Aufgabe: Fasse die Rezension zu Alexander Thieles Buch „Der gefräßige Leviathan“ in zwei Sätzen zusammen.

Alexander Thiele analysiert die verschiedenen Phasen der Entstehung des modernen Staates, benennt seine Merkmale und berichtet über dessen Ausbreitung in der Welt. Staatlichkeit habe sich schon immer im Wandel befunden, dieser sollte als Chance gesehen werden. Das, wie Rezensent Michael Kolkmann schreibt, lesenswerte Buch durchziehe die Überzeugung, „dass Staatlichkeit ein Werden, ein Verändern, kein bloßes Sein ist“. Es komme auf die Bürger*innen an, diesen Prozess in die gewünschte Richtung zu lenken. Thiele spricht sich für die Schaffung eines „denationalisierten demokratischen Verfassungsstaates“ aus.

Eine Rezension von Michael Kolkmann

„Der Begriff des Staates ist heute so gebräuchlich, dass seine Ursprünge regelmäßig nicht mehr hinterfragt werden“. Dieses Zitat aus der „Allgemeinen Staatslehre“ von Burkhard Schöbener und Matthias Knauff greift der Göttinger Rechtswissenschaftler Alexander Thiele gleich auf der ersten Seite seines Buches „Der gefräßige Leviathan“ auf. Literatur über den modernen Staat gibt es in großer Zahl und Bandbreite. Warum es trotzdem ein weiteres Werk zum Thema gibt, ja: geben muss, begründet Thiele gleich anschließend: „Nicht erst seit der Flüchtlingskrise stehen Fragen der Staatlichkeit wieder im Zentrum nicht nur der politischen Debatte. Diese Untersuchung will zu dieser Diskussion beitragen und mit dem Konzept des ‚denationalisierten demokratischen Verfassungsstaates‘ zugleich ein Modell vorschlagen, wie moderne Staatlichkeit zukünftig gestaltet werden könnte“ (V). So sehr Thiele im Verlaufe seiner Argumentation auch auf die einzelnen Aspekte der Entstehung des modernen Staates eingeht, offenbar wird auch: Hier handelt es sich um ein Sujet, das stets äußerst wandelbar war und bleiben wird. Der titelgebende „Leviathan“, ein biblisches Seeungeheuer, das bereits Thomas Hobbes im Jahre 1651 als Symbol für die Allmacht des Staates nutzte, ist dabei ein Verweis auf gerade diesen modernen Staat.


Entstanden ist am Ende ein trotz der insgesamt 362 Seiten doch handliches Taschenbuch. Sicher im Urteil und angenehm meinungsfreudig dort, wo es sich anbietet, bewegt sich Thiele durch die einzelnen Facetten seines Untersuchungsgegenstandes, bei dem er angesichts der inhaltlichen wie definitorischen Breite des Themas stets auf dessen zentrale Bestimmungsfaktoren rekurriert. Damit weitet Thiele den Blick auf grundsätzliche Aspekte der rechts- wie der politikwissenschaftlichen Diskussion.

Daten:
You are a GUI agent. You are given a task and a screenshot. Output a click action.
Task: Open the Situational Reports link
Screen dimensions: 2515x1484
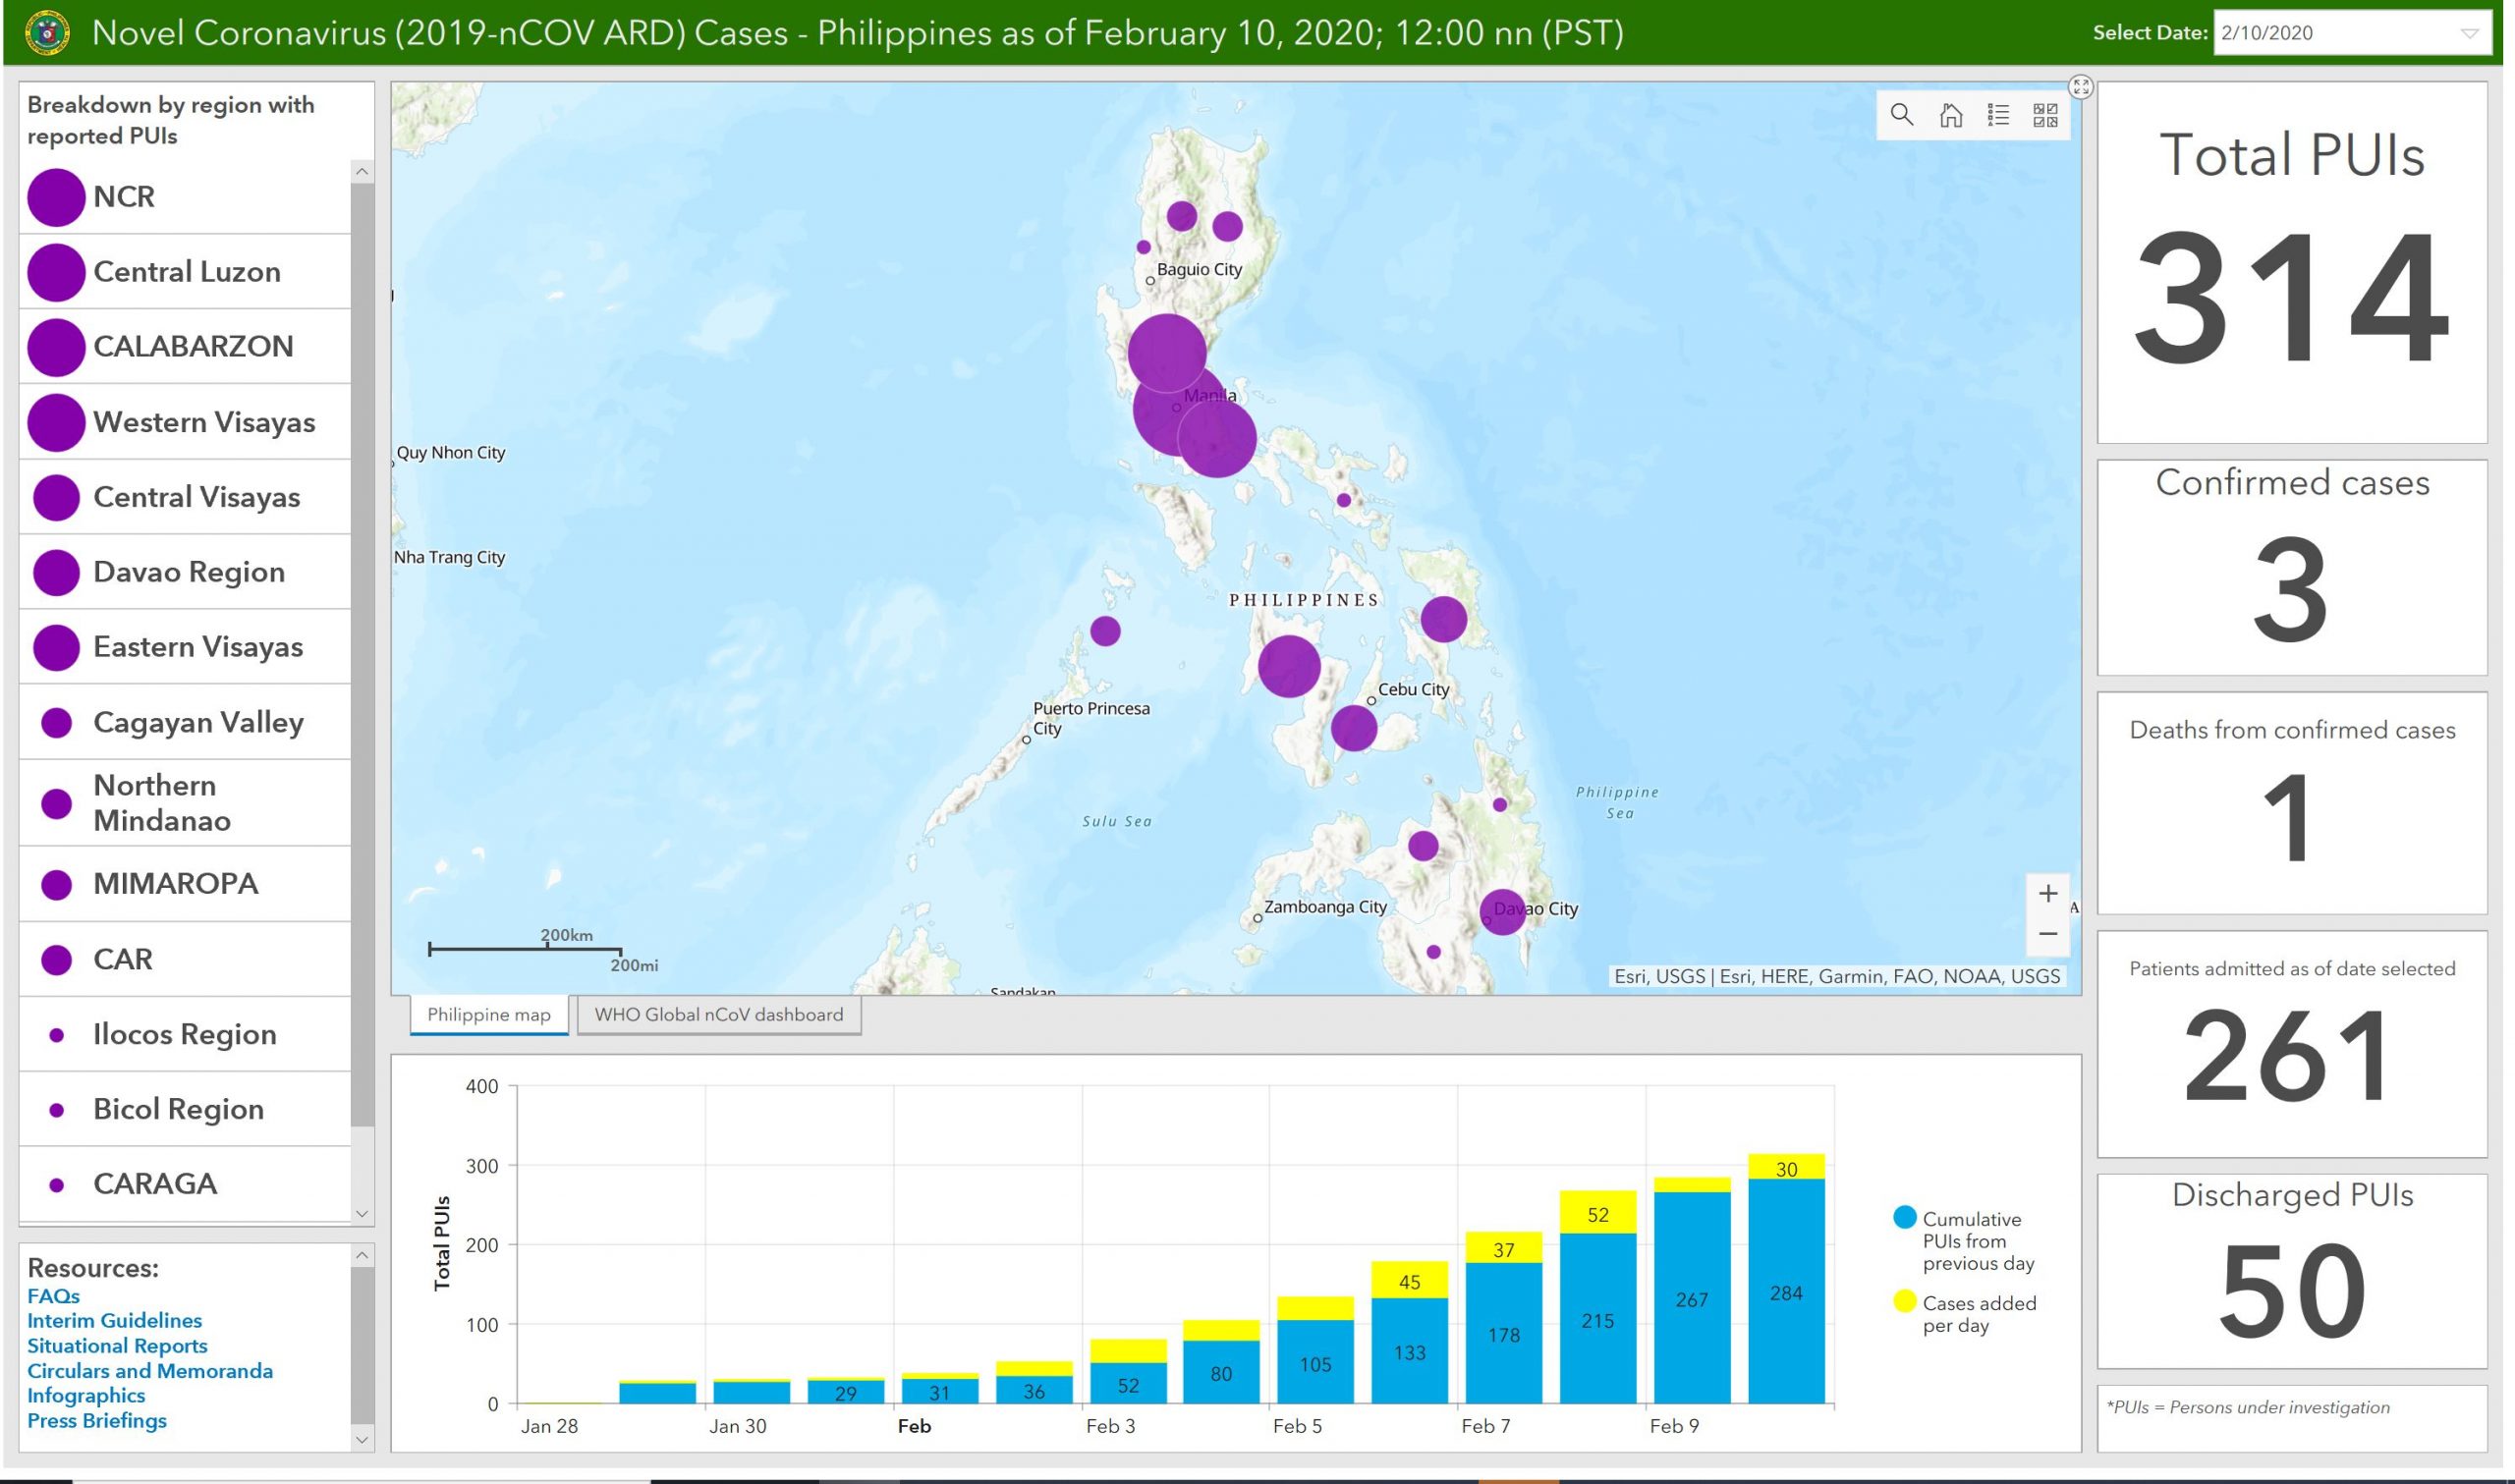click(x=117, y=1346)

Antwort: Der Göttinger Rechtswissenschaftler Alexander Thiele analysiert in „Der gefräßige Leviathan“ die Entstehung, die Merkmale und die weltweite Ausbreitung des modernen Staates und schlägt das Modell eines „denationalisierten demokratischen Verfassungsstaates“ vor. Rezensent Michael Kolkmann hält das Buch für lesenswert und lobt, dass Thiele sich sicher im Urteil und meinungsfreudig durch die Facetten eines Themas bewegt, das stets wandelbar war und bleiben wird.